++++ DATA TO USE ++++
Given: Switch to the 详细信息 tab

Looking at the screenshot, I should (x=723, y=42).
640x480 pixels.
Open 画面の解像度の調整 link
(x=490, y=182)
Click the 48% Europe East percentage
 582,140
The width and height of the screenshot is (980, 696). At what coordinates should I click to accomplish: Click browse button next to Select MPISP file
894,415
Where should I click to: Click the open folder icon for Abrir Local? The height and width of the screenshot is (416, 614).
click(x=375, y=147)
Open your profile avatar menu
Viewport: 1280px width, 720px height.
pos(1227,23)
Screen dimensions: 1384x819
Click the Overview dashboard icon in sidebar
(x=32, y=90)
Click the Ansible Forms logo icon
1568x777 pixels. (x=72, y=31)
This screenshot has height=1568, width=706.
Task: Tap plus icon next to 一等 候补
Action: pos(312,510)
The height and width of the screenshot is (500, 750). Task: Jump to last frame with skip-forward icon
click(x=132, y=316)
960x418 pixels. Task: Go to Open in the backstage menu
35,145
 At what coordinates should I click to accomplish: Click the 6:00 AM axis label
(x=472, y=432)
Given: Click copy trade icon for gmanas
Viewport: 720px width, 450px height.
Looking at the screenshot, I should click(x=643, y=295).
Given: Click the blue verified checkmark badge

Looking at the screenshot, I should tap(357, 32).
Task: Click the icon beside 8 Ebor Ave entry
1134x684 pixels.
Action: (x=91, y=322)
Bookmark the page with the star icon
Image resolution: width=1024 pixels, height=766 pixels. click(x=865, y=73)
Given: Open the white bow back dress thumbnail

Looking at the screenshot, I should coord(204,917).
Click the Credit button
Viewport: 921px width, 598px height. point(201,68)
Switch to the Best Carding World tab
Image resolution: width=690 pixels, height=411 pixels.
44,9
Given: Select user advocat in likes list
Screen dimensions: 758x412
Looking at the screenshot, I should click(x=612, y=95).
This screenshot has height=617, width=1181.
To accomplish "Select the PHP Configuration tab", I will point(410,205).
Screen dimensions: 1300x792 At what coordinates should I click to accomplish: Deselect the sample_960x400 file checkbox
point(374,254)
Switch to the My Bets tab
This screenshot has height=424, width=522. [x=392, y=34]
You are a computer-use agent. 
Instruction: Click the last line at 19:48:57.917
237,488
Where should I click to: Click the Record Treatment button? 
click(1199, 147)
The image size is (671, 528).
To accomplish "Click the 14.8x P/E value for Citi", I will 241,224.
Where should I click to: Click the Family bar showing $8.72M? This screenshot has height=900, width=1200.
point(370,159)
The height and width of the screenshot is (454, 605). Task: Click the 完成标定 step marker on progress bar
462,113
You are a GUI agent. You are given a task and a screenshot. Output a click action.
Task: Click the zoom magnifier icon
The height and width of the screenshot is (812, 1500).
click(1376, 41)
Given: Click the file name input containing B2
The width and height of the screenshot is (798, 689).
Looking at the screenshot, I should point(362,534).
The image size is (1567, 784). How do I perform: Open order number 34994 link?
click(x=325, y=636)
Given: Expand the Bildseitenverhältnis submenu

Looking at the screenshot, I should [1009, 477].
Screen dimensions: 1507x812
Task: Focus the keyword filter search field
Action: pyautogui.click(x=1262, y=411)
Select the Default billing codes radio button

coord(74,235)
++++
> PROBLEM REQUIREMENTS:
Each line of the data that contains "will" should be counted; please give only the number.

> SOLUTION FOR THIS EXERCISE:
2